Berawal di tahun 2001, setelah ditutupnya pabrik pengolahan pasir miliknya karena dianggap tidak sejalan dengan kebijakan penguasa setempat, Ahok alih profesi dan terjun ke dunia politik. Tujuh bulan menjadi anggota DPRD II, Ahok langsung menjabat sebagai Bupati di Belitung Timur dengan menang telak. Semasa menjabat bupati, Ahok menjadikan warung kopi sebagai media untuk mendengarkan secara langsung keluh kesah warganya. Oleh karena itulah seluruh warganya mengenal baik setiap digit nomor telepon miliknya.
Meski gagal ikut dalam pemilihan sebagai gubernur di Bangka Belitung, karena di duga adanya manipulasi suara, anak sulung dari 3 bersaudara ini kini berjuang melalui jabatannya sebagai anggota DPR dalam Komisi II. Tak hanya itu, untuk menjembatani komunikasi dengan rakyatnya, Ahok pun selalu meng-up date web site pribadinya. Tak jarang apa yang dilakukannya itu membuka aib wakil rakyat lainnya.
Salah satu tokoh aktivis yang sangat gigih memperjuangkan hak asasi manusia adalah Ester Indahyani Jusuf. Ia tipikal manusia yang anti diskriminasi suku agama ras dan golongan. Sebagai keturunan tionghoa, Ester alias Sim Ai Ling - masih melihat banyak kasus diskriminatif terhadap etnis tionghoa di tengah masyarakat. Kita tak akan pernah lupa, kerusuhan Mei 1998. Tragedi yang menelan ratusan korban, tak hanya etnis tionghoa tetapi juga masyarakat yang tidak bersalah lainnya. Sejak tahun 98 itu, Ester terus memperjuangkan kasus-kasus pelanggaran HAM dan diskriminasi. Atas perjuangannya itulah, pada tahun 2001 Ester meraih penghargaan YAP THIEM HIEN. Sebagai sosok yang berani menentang diskriminasi sosial.
Sekarang Ester bersama suaminya, tergabung dalam Solidaritas Nusa Bangsa (SNB). Organisasi yang bekerjasama memperjuangkan kasus-kasus penegakkan HAM dan anti diskriminasi. Ester yang juga seorang pengacara ini, aktif melakukan penelitian hingga ke berbagai daerah. Saat ini ia sedang menulis buku mengenai implementasi Undang-Undang Penghapusan Diskriminasi Ras dan Etnis. Sebelum bergabung dengan SNB, selama 3 tahun Ester banyak memberikan advokasi dan bantuan hukum melalui Lembaga Bantuan Hukum (LBH) di Jakarta.
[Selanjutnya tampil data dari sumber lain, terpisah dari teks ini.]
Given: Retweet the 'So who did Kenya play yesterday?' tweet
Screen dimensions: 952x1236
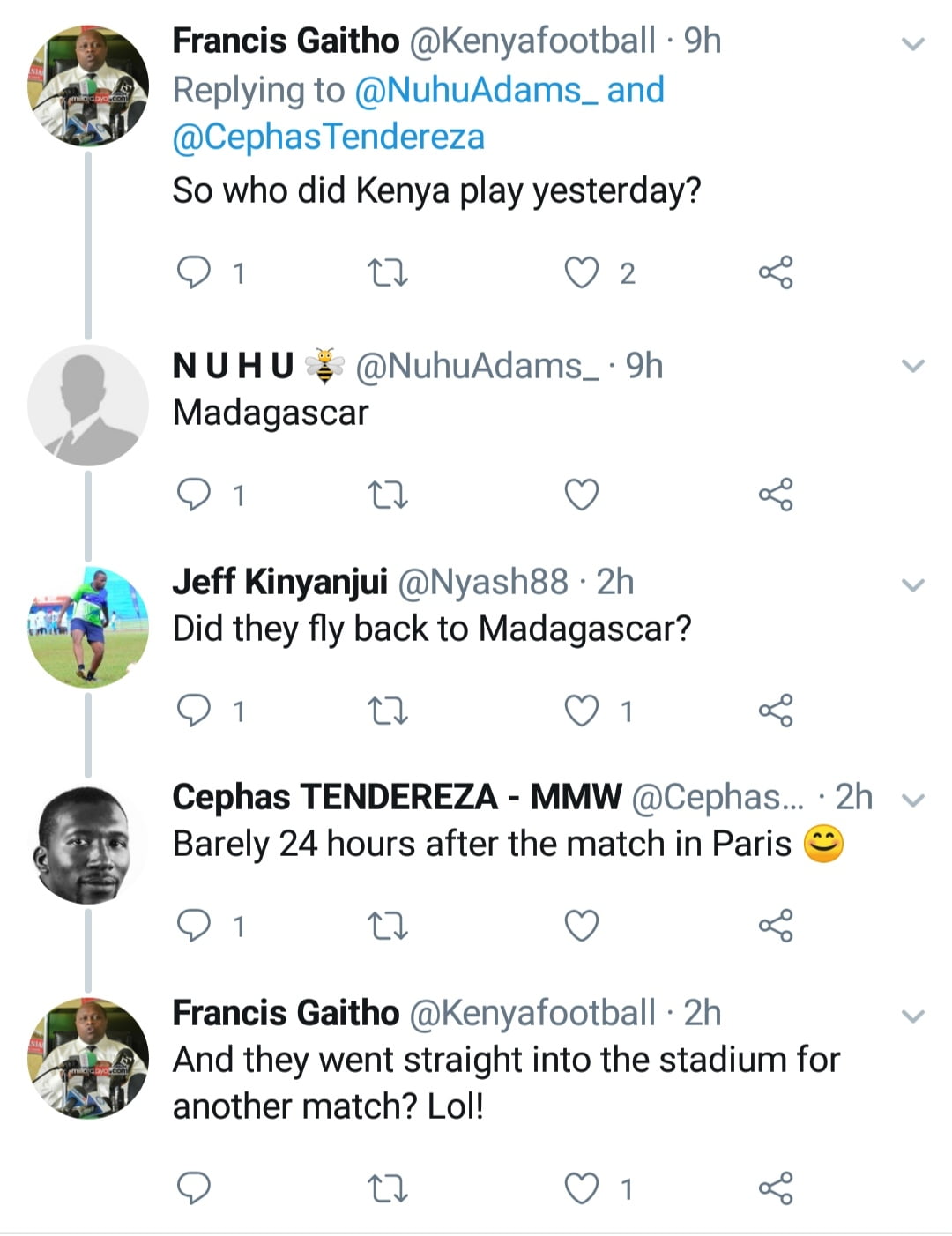Looking at the screenshot, I should coord(387,273).
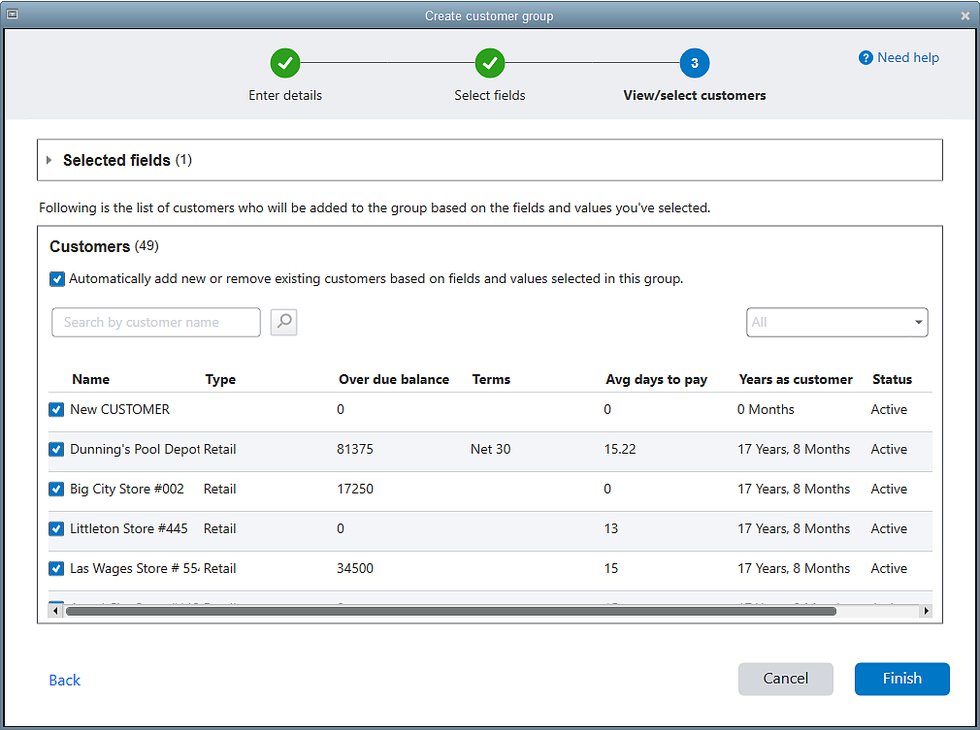This screenshot has height=730, width=980.
Task: Click the Search by customer name field
Action: click(x=156, y=322)
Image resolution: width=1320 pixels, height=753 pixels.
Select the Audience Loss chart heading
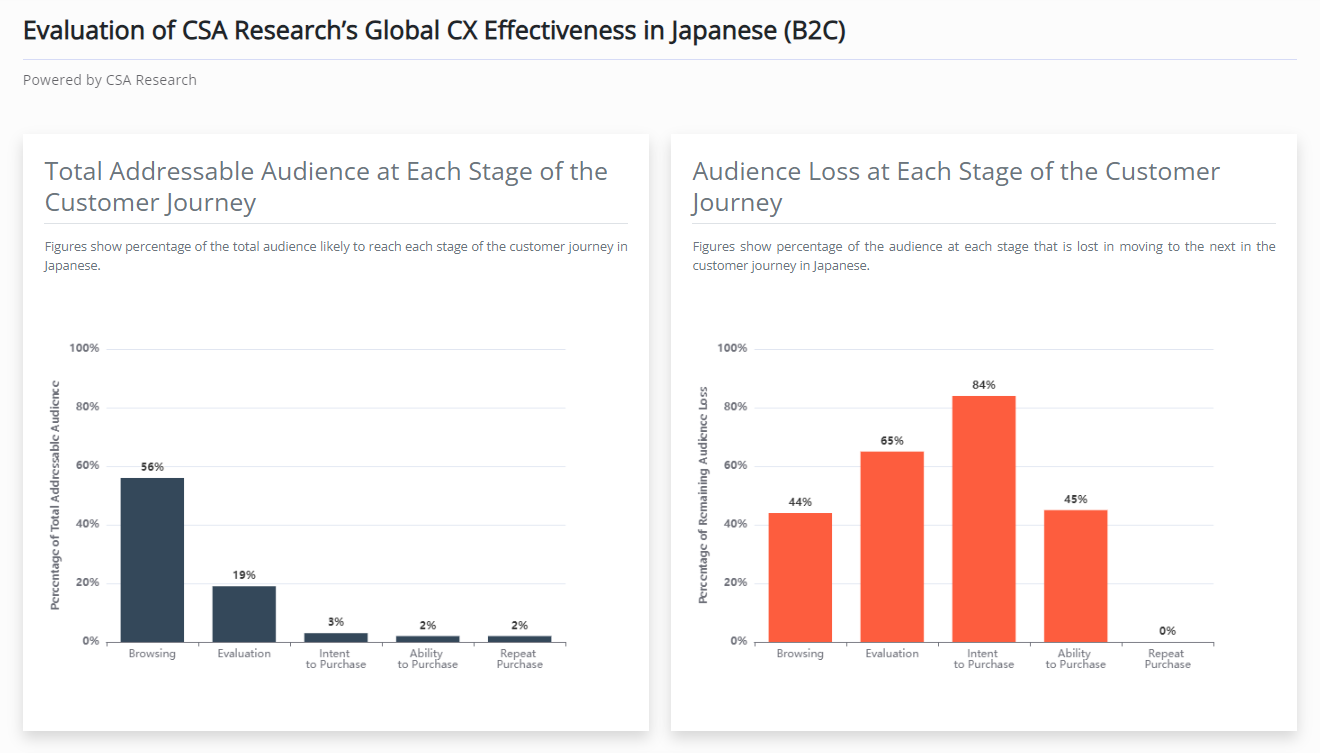tap(956, 187)
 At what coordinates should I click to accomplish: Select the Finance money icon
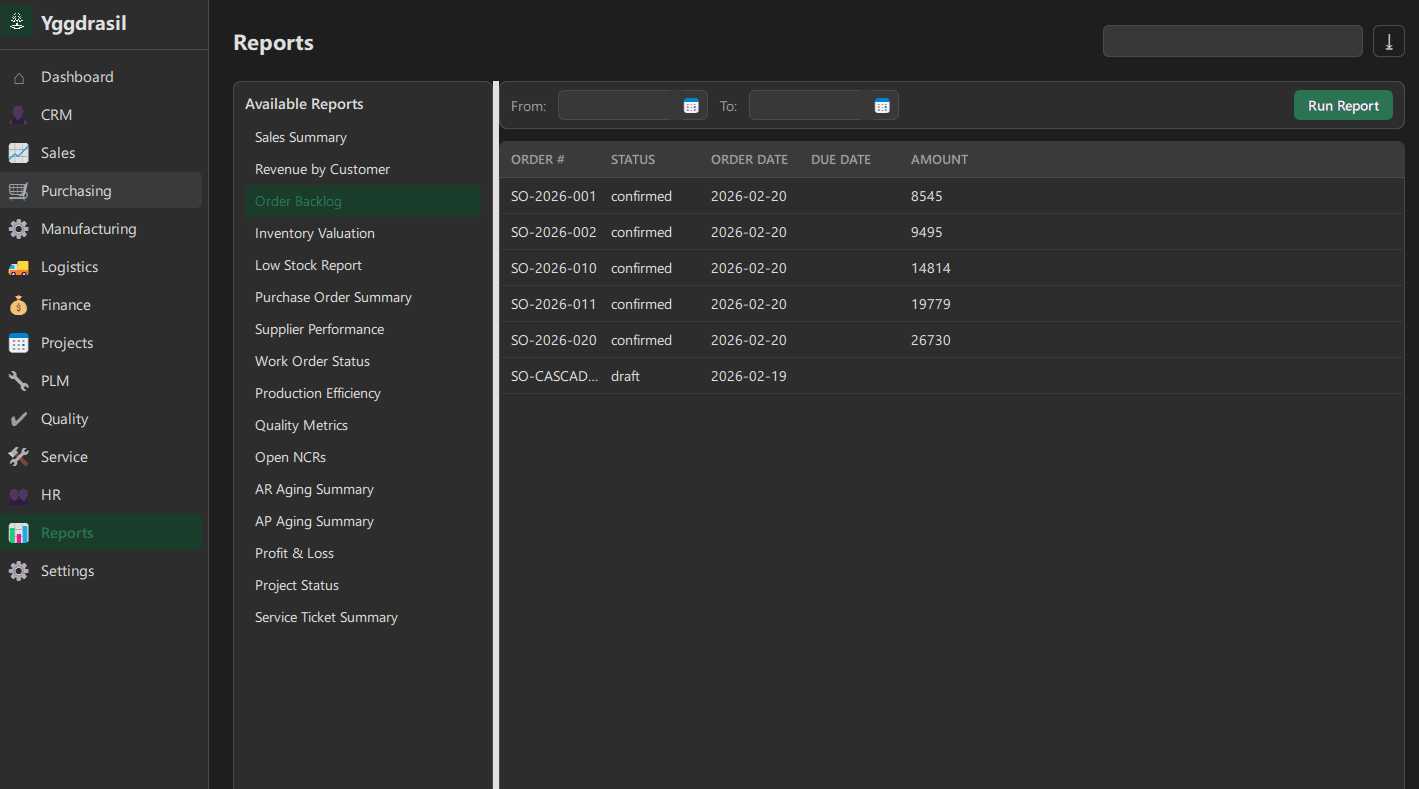[18, 304]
Ketertarikannya pada bidang hukum sejak lulus sekolah menengah atas lebih sebagai upaya untuk membela kaum lemah yang tidak bersalah.
Perjalanan hidup membawa Khoe Liong Hauw alias Sumartono Hadinoto, pria kelahiran Solo yang akrab disapa Martono ini, menjadi sosok yang memiliki jiwa sosial yang tinggi. Bahkan sejak sepuluh tahun lalu usaha material arsitektur yang dirintisnya sejak tahun 1986 telah di serahkannya kepada sang istri, Meliana Kusyanto. Dan Martono pun fokus hanya pada kegiatan berorganisasinya.
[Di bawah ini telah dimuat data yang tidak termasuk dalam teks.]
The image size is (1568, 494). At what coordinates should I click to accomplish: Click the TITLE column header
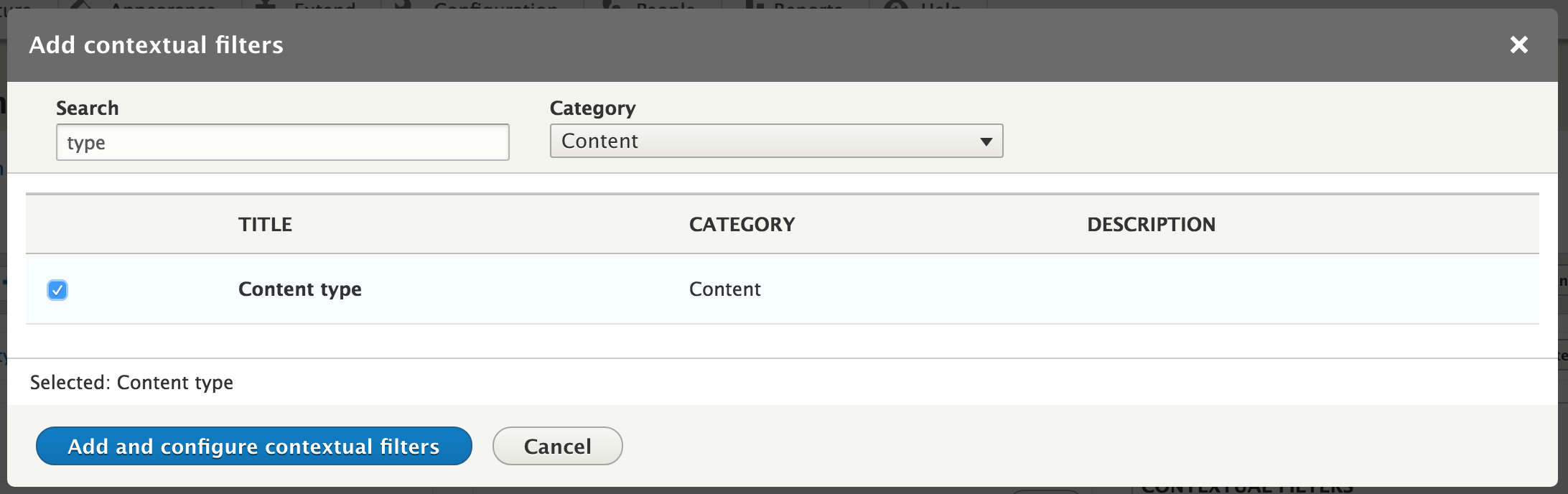click(265, 224)
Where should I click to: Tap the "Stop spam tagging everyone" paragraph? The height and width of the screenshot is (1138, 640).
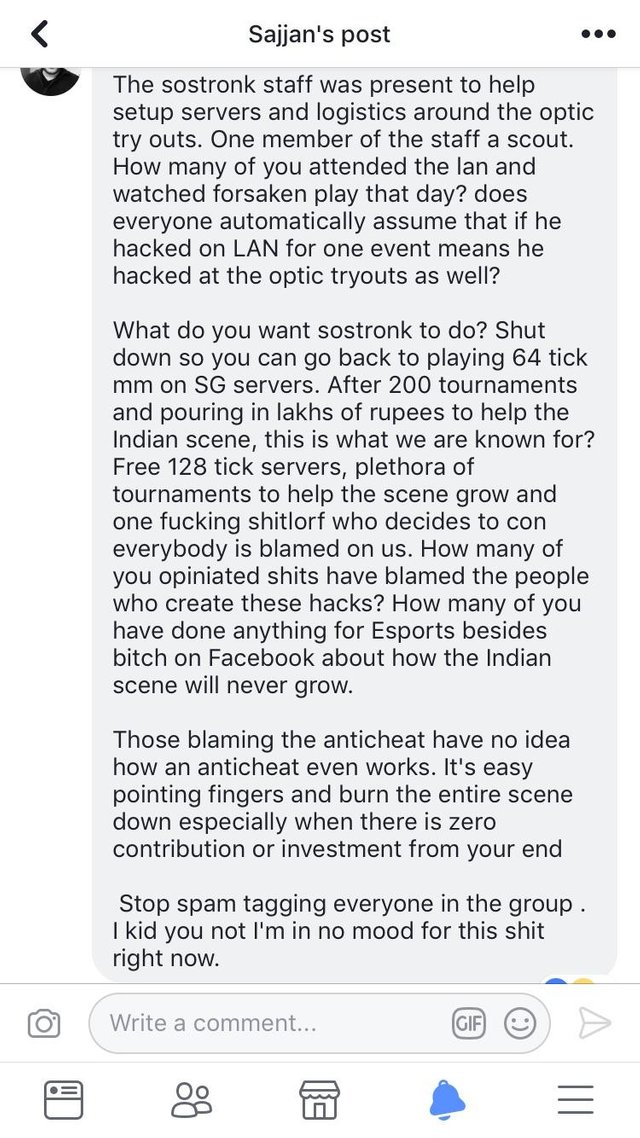click(x=348, y=931)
Kesibukannya berorganisasi membuat ia sekarang ini tergabung dalam 15 organisasi sosial kemasyarakatan, diantaranya Persatuan Masyarakat Surakarta (PMS), Komite Olah Raga Nasional Indonesia (KONI), dan juga Palang Merah Indonesia (PMI). Bagi Martono, tidak masalah warga etnis manapun yang berorganisasi. Tetapi kemampuan, niat baik, dan komitmen di sebuah organisasi adalah yang paling dibutuhkan. Salah satu prestasi yang ditorehkannya bersama timnya di Palang Merah Indonesia adalah, kini Solo tidak lagi mengalami kekurangan stok darah, dan bahkan berhasil menambah armada ambulance gratis untuk menolong orang sakit.